### What you should do
From the line containing "You are a computer-use agent." through the last line of the entries, output the text exactly. Pictures stay out.

### Supplied records
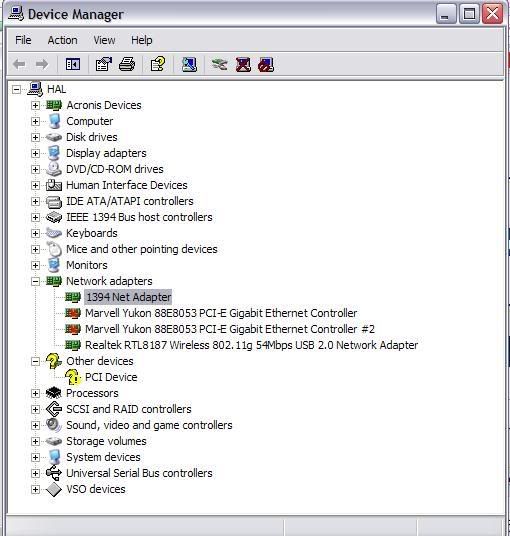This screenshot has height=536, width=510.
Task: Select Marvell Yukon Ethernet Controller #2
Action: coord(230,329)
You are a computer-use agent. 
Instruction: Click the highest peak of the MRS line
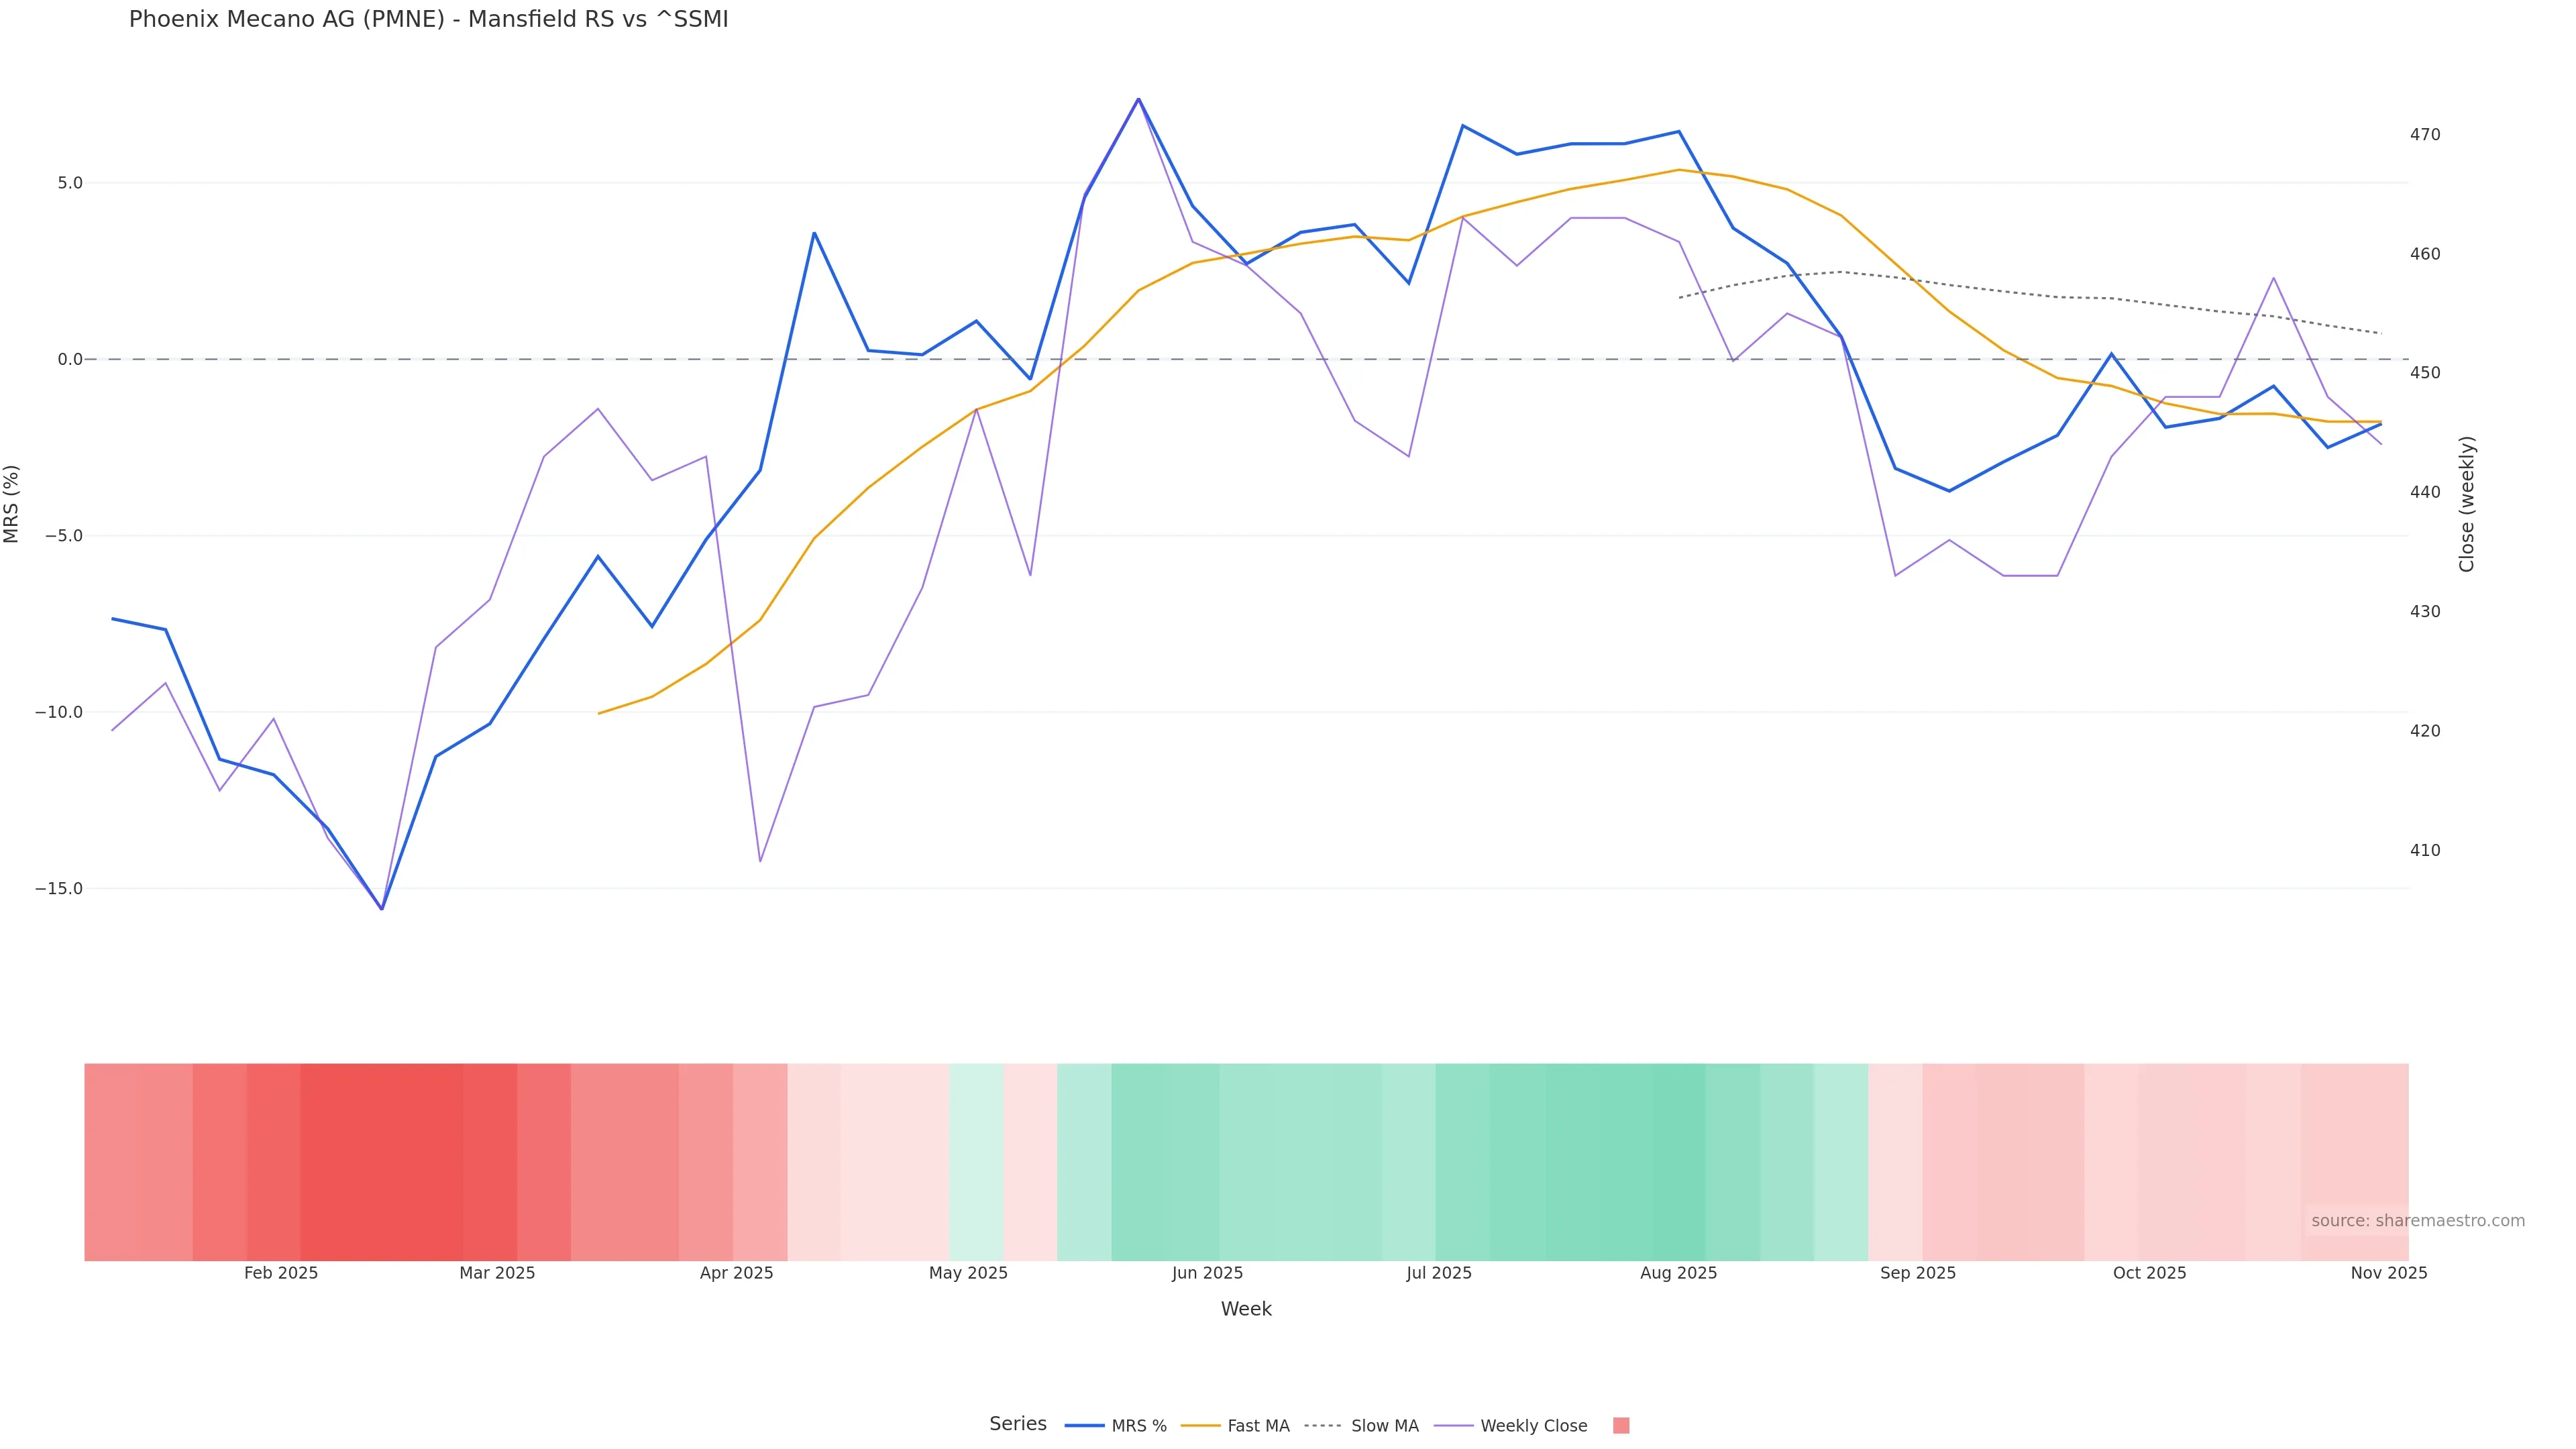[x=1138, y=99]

### Response to this exercise
You are a computer-use agent. 
Instruction: Click the highest peak of the MRS line
[x=1138, y=99]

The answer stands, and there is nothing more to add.